What to Do Before December 17th

Immediate Action Items

Verify cgroup version on all nodes. Run stat -fc %T /sys/fs/cgroup/ on each node. If it returns tmpfs, you’re on cgroup v1 and kubelet won’t start in 1.35 without the opt-out flag. If it returns cgroup2fs, you’re clear. For mixed environments, set NodeRemoveCgroupV1Support=false in kubelet config until you complete the migration.

Upgrade containerd to 2.0+. Kubernetes 1.35 is the last release supporting containerd 1.x (aligned with containerd 1.7 EOL). The next version will require 2.0 or later. Check your runtime version with crictl version and plan the upgrade now—waiting until 1.36 forces a rushed migration during cluster updates.

Audit custom kubelet certificates. If you’re using custom serving certificates for kubelet (not the default auto-generated ones), ensure the Common Name follows the system:node:<nodename> format. When you enable KubeletCertCNValidation in future releases, non-compliant certificates will cause API server connection failures for exec, logs, and port-forward.

Features to Test in Non-Production

StatefulSet maxUnavailable. If you’re running StatefulSets with many replicas, test the new maxUnavailable field for RollingUpdate strategy. This allows parallel pod updates instead of strict one-by-one, dramatically speeding rollouts for workloads that can tolerate multiple replicas being down simultaneously.
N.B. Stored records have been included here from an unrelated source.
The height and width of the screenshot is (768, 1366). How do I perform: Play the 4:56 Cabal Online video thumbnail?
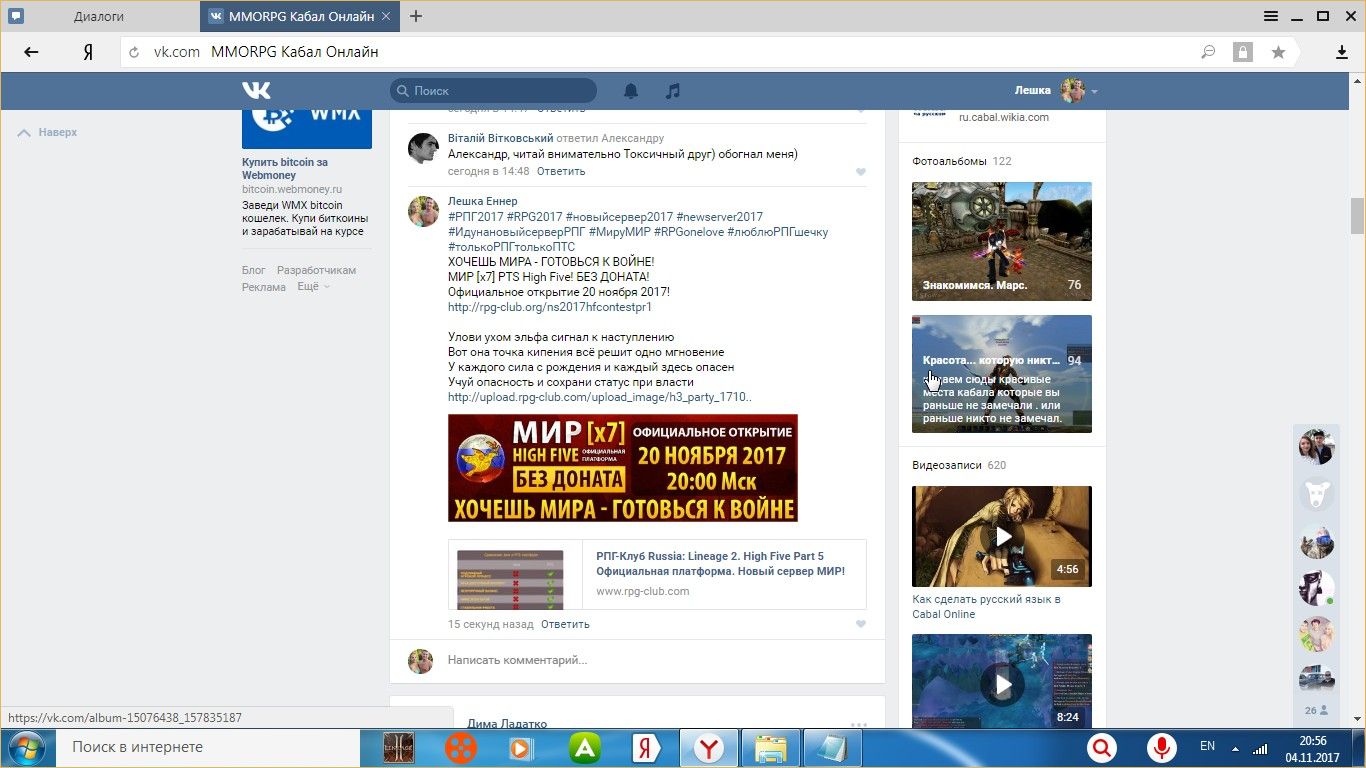tap(1001, 537)
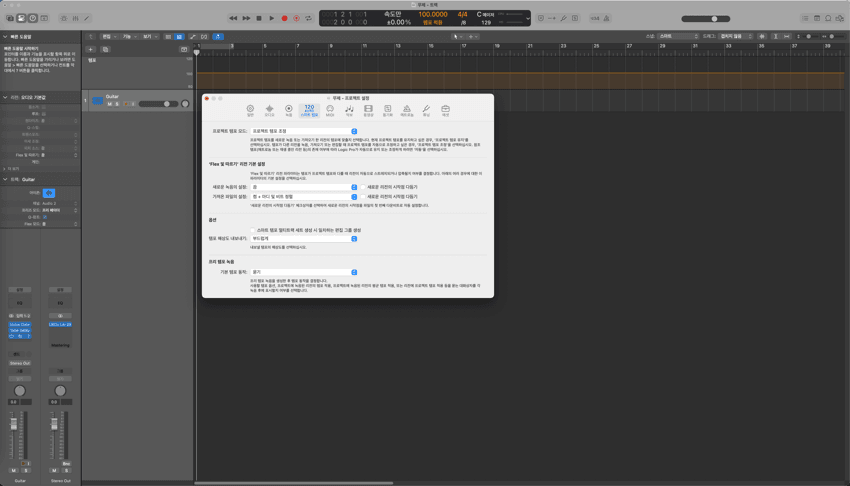Viewport: 850px width, 486px height.
Task: Select the 녹음 (Recording) settings icon
Action: 289,109
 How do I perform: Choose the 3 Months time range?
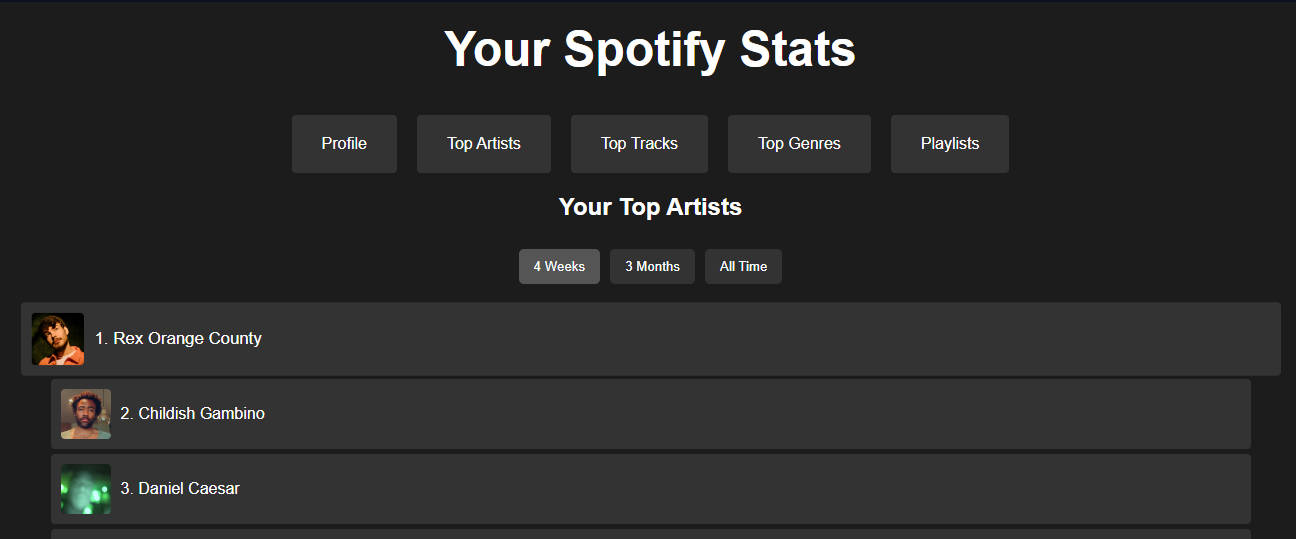[652, 267]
In-place Pod resize on StatefulSets. Now that it’s GA, you can patch resources.requests and resources.limits on running pods without recreating them. Test with non-critical workloads first to understand how your container runtime handles dynamic resource adjustment.

Gang scheduling for AI workloads. If you’re running distributed training, evaluate the new Workload API for gang scheduling. Create a Workload with minCount set to your required quorum, then reference it from your Job or custom controller. The scheduler won’t start any pods until the full group can be placed.

Migration Timeline

For most clusters, the path forward is straightforward: ensure cgroup v2, upgrade containerd, and monitor for deprecation warnings. The breaking changes are telegraphed clearly, and the feature gates provide escape hatches for organizations that need more time. But the clock is ticking on cgroup v1—with complete removal in 1.38 (likely mid-2026), this is the last comfortable upgrade cycle before forced migration.